3.2 Regarding the private placement of the non-convertible bonds without warrant of the securities companies or securities investment fund management companies that are not public companies: the enterprise must meet the recruitments as stated in point (i), (iii). (iv), (v) and (vi) of Section 3.1.
3.3 Regarding the private placement of convertible bonds or warrant-linked bonds, the following requirements must be met:
(i) The issuer is a joint stock company.
(ii) Entities participate in the placement: professional securities investors, strategic investors, in which the number of strategic investors must be less than 100 investors.
(iii) Satisfying the requirements of placement as stated in point (ii), (iii), (iv) and (v) of Section 3.1.
(iv) There is an interval of at least 06 months between two private placements of convertible bonds or warrant-linked bonds.
(v) The conversion of bonds into shares and execution of warrants must ensure the ratio of holding by foreign investors as prescribed by law.

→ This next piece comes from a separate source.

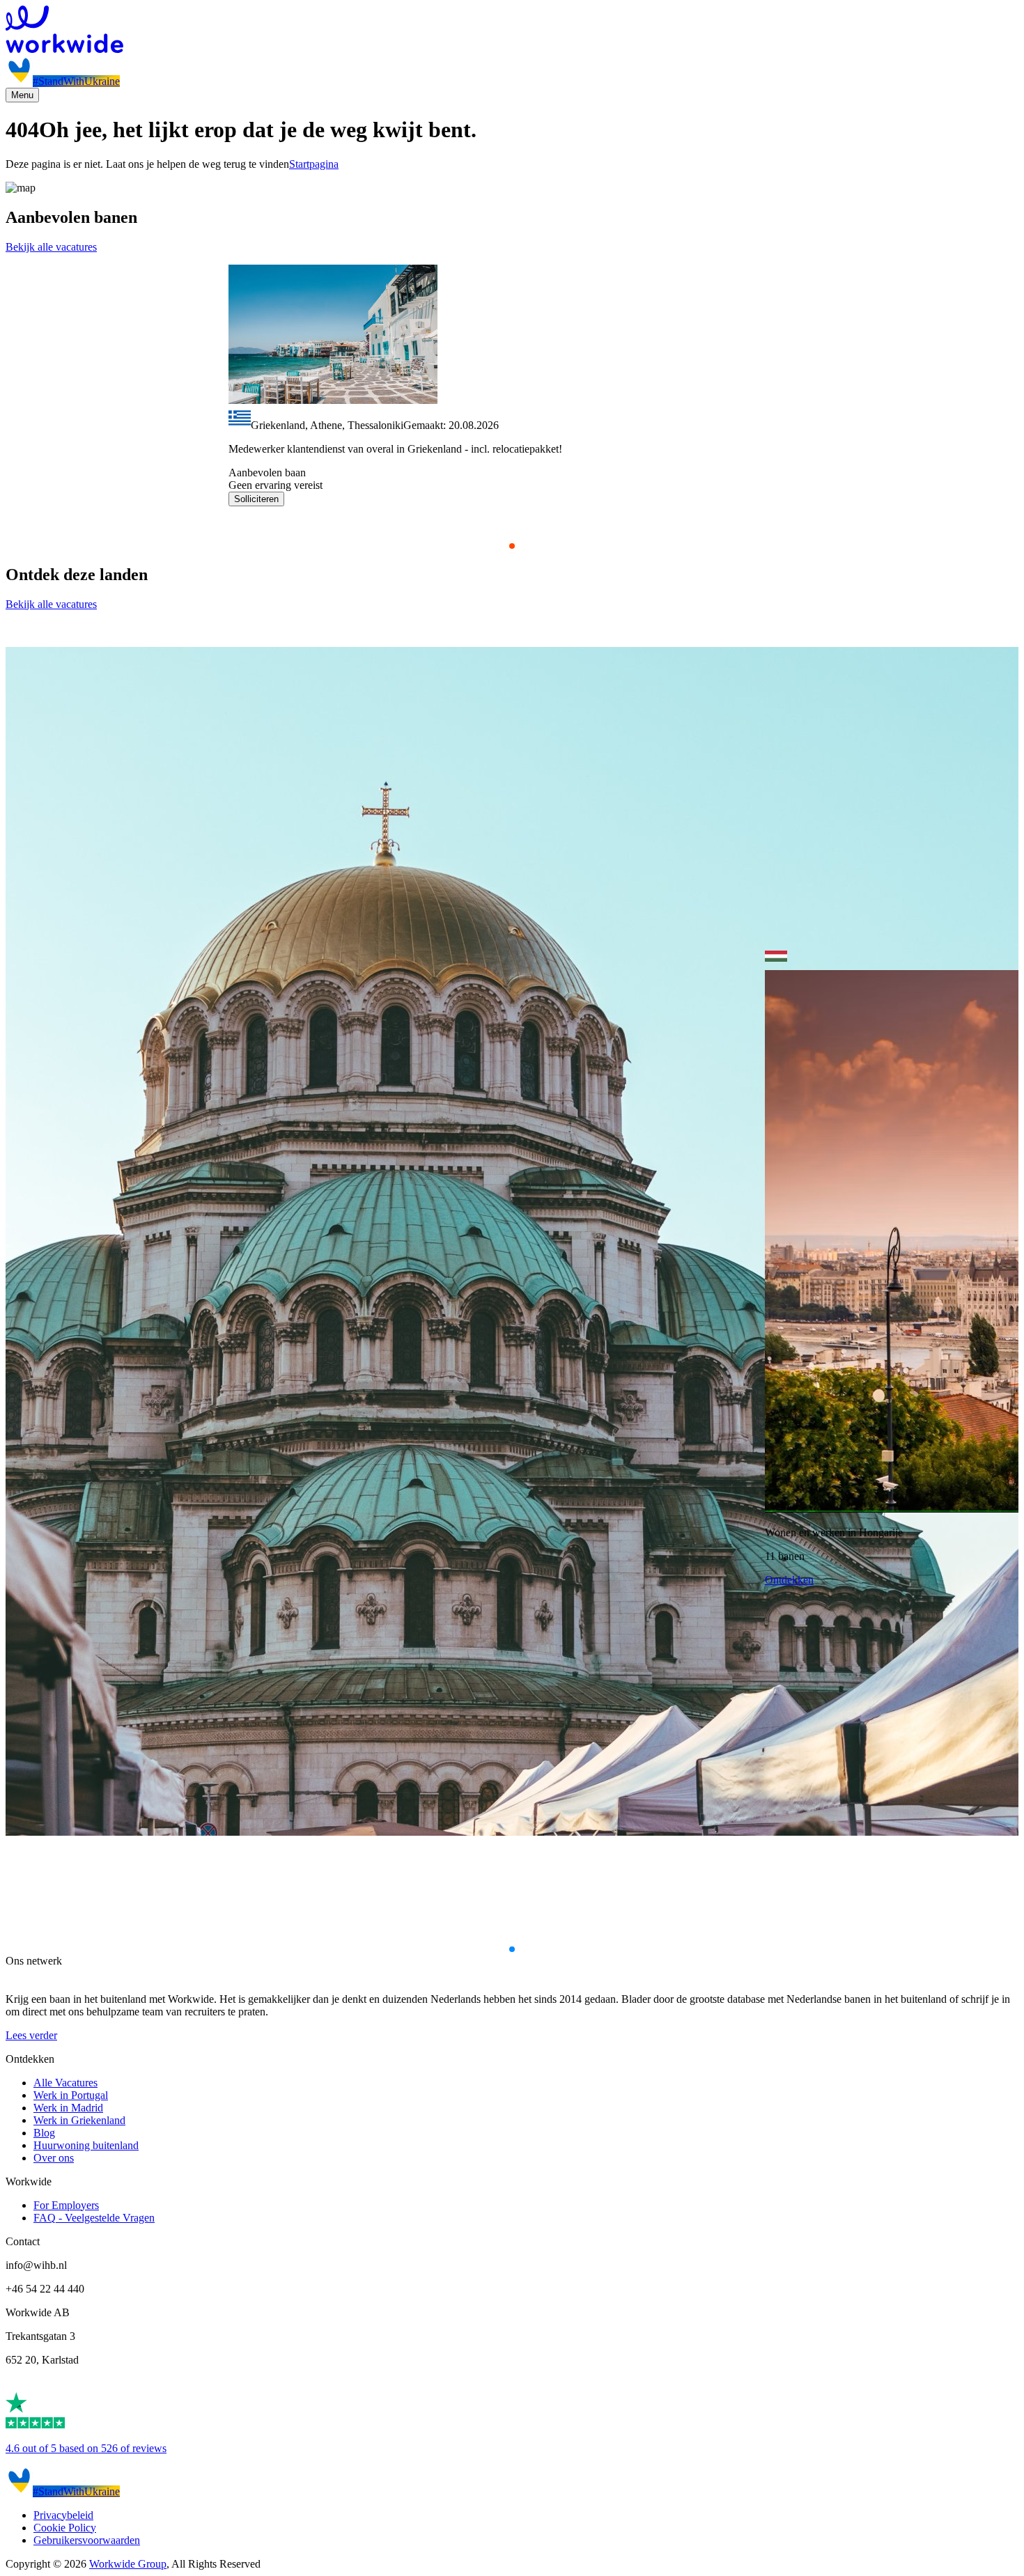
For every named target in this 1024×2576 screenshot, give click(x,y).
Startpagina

4.1 Regarding the private placement of non-convertible bonds without warrant of the public companies and companies other than public companies; private placement of convertible bonds, warrant-linked bonds by companies other than public companies (excluding securities companies, securities investment fund management companies), the issuer shall:
(i) Prepare the private placement dossier.
(ii) Disclose information before the placement to the investors registering bond purchase and send the disclosed information to the Stock Exchange (within 01 working date before the bond issuance date)

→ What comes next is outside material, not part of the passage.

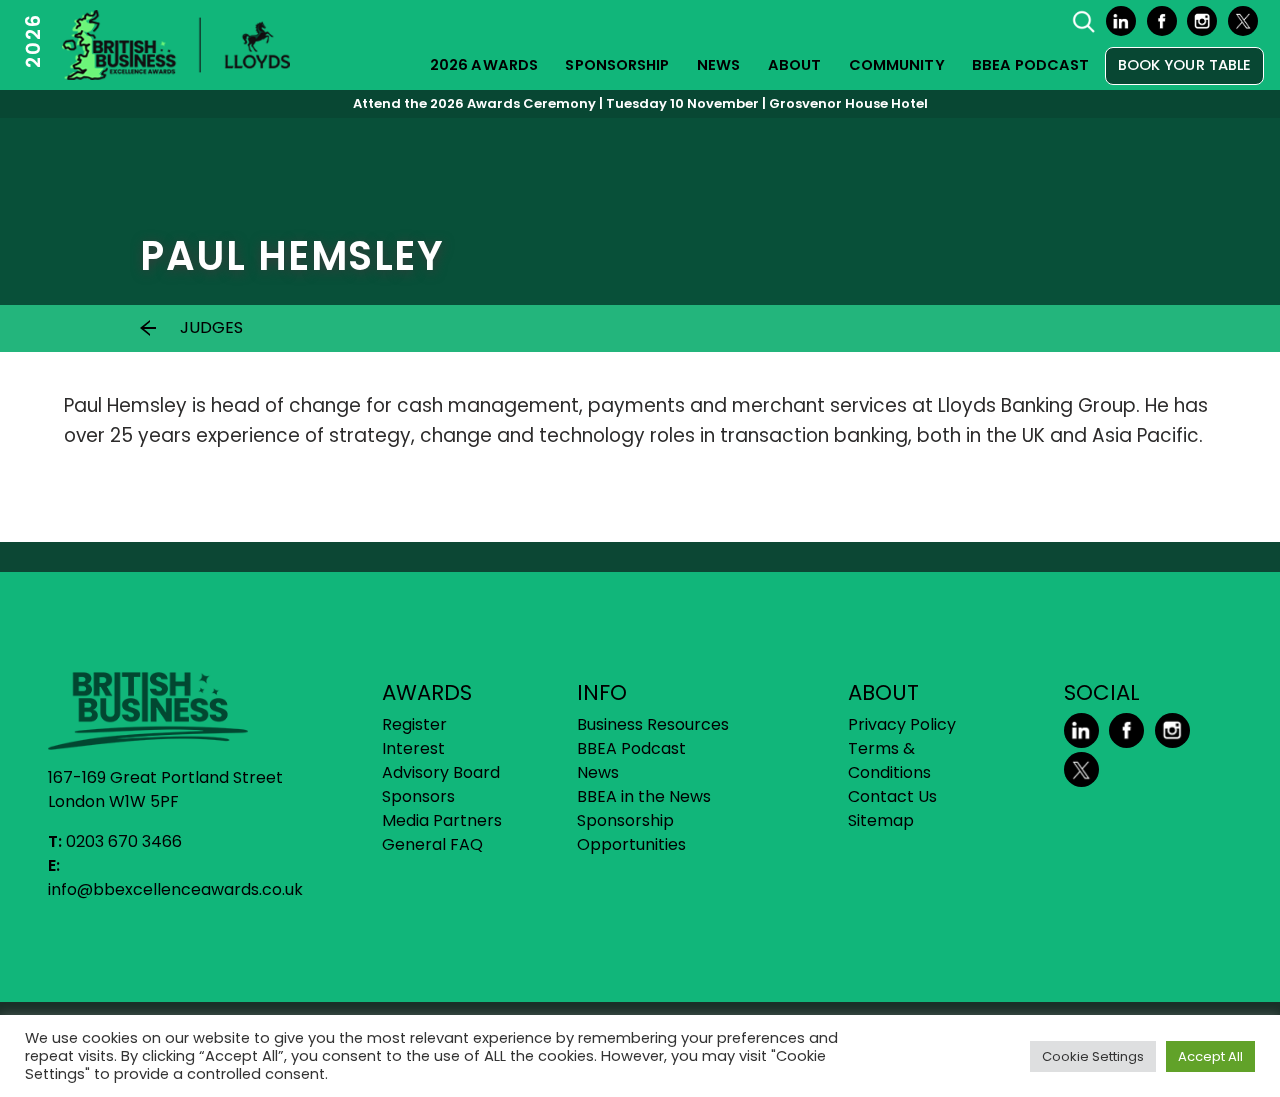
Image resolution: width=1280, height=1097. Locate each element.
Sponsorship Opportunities (631, 832)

(iii) Organize the placement under following methods: issuance bidding, underwiring, brokerage, and direct sale. The enterprise must complete the bond distribution within 90 days from the date of information disclosure before the private placement.

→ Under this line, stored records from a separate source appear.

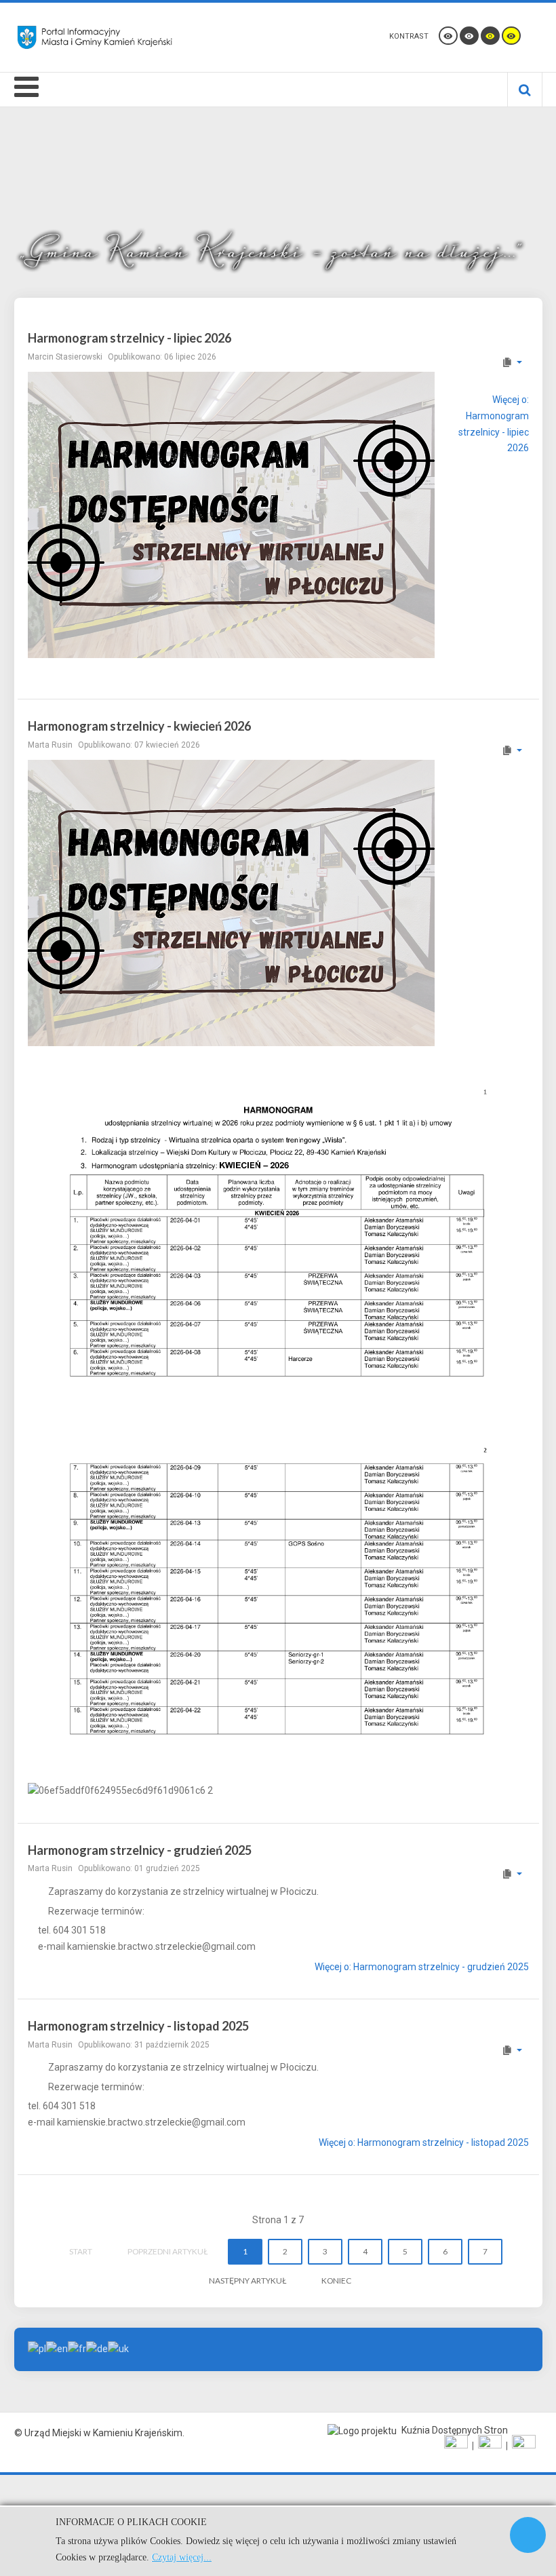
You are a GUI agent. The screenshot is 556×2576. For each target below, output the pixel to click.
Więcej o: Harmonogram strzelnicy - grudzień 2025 (422, 1966)
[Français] (77, 2348)
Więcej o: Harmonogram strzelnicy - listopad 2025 (424, 2142)
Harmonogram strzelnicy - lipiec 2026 (129, 337)
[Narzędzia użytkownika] (511, 362)
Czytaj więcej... (182, 2557)
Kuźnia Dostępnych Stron (453, 2430)
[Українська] (118, 2348)
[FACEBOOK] (456, 2445)
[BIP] (524, 2445)
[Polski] (37, 2348)
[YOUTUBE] (490, 2445)
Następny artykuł (247, 2280)
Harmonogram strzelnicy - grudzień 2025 (140, 1850)
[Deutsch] (97, 2348)
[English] (57, 2348)
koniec (336, 2280)
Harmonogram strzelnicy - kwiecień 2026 (139, 725)
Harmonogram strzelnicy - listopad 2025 (138, 2025)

(iv) Register and deposit the issued bonds.
4.2 Regarding the private placement of the convertible bonds, warrant-linked bonds of the public companies; the private placement of convertible bonds, warrant-linked bonds of the securities companies, security investment fund management, the issuer shall:
(i) Prepare the private placement dossier.
(ii) Send the dossier to State Security Commission of Vietnam (“SSC”) to consider and approve within 10 days from the date of receiving adequate and valid dossier.
(iii) After obtaining the written approval from SSC, disclose information before the placement and organize the bond private placement. Proceeds from the placement shall be transferred to the escrow account opened at a bank or branch of foreign bank.
(iv) Report on results, enclosed with confirmation of proceeds given by the bank or branch of foreign bank where the escrow account is opened, to SSC within 10 days from the completion date of the placement.
(v) Receive a notification from SSC that publish at the same time the information on its website within 03 working days from the date of receiving adequate report on results.
(vi) After receiving the notification from SSC, have the proceeds from the placement.
(vii) Register and deposit the issued bonds.
The above is a summary of the current legal provisions related to corporate bonds and the process of the private placement of corporate bonds in the domestic market. It can be said that the capital mobilization channel through the form of corporate bonds has now become an important capital mobilization channel. However, in the face of new risks in the market, Ministry of Finance will continue to strengthen management and supervision as well as improve the legal framework for the market to continue to develop sustainably and transparently and effectively.
The article is based on applicable law at the time noted as above and may no longer be appropriate at the time the reader approaches this article as the applicable law has changed and the specific case that the reader wishes to apply. Therefore, the article is only for reference.